Cop: Peterson 'Calm,' Despite Missing Wife

Cop: Peterson 'Calm,' Despite Missing Wife
Scott Peterson
POOL-Bart Ah You/ZUMA

updated 06/22/2004 at 04:15 PM EDT

originally published 06/22/2004 04:15PM

Modesto Police Detective Allan Brocchini took the stand in the double-murder trial of Scott Peterson on Tuesday, testifying that Scott was "calm, cool and relaxed" while being interviewed about the disappearance of wife Laci Peterson.

The detective watched as prosecutors played back a video of the midnight questioning session between Brocchini and Peterson on Christmas 2002, after Peterson's pregnant wife, Laci, was the subject of "suspicious missing person" report.

Brocchini's courtroom appearance, which was expected to take up most of Tuesday, followed Monday's session in which a string of Laci Peterson's friends testified that Laci had stopped walking her dog weeks before she vanished.

Their testimony countered the defense theory that Laci may have been abducted while out walking.

Brocchini's interview with Scott took place in a Modesto police interrogation room and showed the detective asking Peterson questions about his activities during the day. These included questions about fishing, the placement and condition of items in Peterson's home (such as why the floor mop was more wet than it had been a day after the maid's visit) and why the Peterson dog arrived home with its leash on.

On the stand, Brocchini also reviewed the cell phone calls Scott made during the day, including one call Peterson said he made to Laci to tell her he was going to be late.

On the video, Peterson said he went fishing near an island in Berkeley and trolled for 90 minutes. He also said he had a gun in the glove compartment of his vehicle, prompting the detective to request Peterson take a gunpowder residue test, to which Peterson submitted.

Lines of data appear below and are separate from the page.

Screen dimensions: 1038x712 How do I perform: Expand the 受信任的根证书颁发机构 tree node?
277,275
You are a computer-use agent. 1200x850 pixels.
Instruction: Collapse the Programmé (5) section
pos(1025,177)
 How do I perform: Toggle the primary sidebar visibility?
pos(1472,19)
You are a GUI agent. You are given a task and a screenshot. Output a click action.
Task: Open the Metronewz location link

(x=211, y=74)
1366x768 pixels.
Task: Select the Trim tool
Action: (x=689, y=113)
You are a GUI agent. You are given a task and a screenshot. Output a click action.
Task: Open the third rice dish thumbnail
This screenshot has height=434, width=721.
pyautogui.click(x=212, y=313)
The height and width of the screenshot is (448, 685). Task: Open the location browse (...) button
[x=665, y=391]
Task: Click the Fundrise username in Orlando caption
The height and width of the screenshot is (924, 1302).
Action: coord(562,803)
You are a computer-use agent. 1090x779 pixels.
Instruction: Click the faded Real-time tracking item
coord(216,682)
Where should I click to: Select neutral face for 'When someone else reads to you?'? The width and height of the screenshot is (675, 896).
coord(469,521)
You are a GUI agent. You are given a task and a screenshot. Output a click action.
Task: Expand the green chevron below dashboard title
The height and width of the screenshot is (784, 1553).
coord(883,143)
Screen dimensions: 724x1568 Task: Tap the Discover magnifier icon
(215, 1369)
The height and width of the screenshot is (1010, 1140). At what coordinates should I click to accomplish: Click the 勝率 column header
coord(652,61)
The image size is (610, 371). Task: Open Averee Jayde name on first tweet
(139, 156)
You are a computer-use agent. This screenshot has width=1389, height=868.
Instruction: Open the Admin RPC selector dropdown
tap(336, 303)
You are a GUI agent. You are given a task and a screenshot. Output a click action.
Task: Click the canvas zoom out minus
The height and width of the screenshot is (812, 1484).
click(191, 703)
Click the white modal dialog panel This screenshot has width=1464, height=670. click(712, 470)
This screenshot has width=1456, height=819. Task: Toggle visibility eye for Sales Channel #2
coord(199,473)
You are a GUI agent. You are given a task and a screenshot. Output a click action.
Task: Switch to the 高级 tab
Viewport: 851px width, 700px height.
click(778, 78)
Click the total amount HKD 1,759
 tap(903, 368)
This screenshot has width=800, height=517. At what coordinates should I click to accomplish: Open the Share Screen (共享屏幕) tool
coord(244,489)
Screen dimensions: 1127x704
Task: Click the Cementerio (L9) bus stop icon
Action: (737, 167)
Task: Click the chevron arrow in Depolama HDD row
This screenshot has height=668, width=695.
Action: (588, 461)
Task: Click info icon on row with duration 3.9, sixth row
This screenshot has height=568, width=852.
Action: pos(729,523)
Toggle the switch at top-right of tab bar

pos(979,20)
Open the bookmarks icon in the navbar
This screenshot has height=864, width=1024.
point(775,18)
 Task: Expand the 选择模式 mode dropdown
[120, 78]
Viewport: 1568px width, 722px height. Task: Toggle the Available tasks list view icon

Before taking the test, Peterson asked the detective if exhaust from his outboard motor boat would show up in the results, Brocchini said.

Peterson, 31, claims he left his pregnant wife at home to go on a solo fishing trip and returned to an empty house. Prosecutors charge the former fertilizer salesman with murdering his wife and their unborn son on or around Dec. 24, 2002, and dumping the remains into San Francisco Bay. Peterson has pleaded not guilty to all counts.

On Tuesday, after seeing the courtroom video of Scott's questioning by Brocchini, Scott's sister-in-law, Janey Peterson, told PEOPLE: "Everything (Scott) said on the tape was the truth. He was absolutely cooperative. There's nothing there."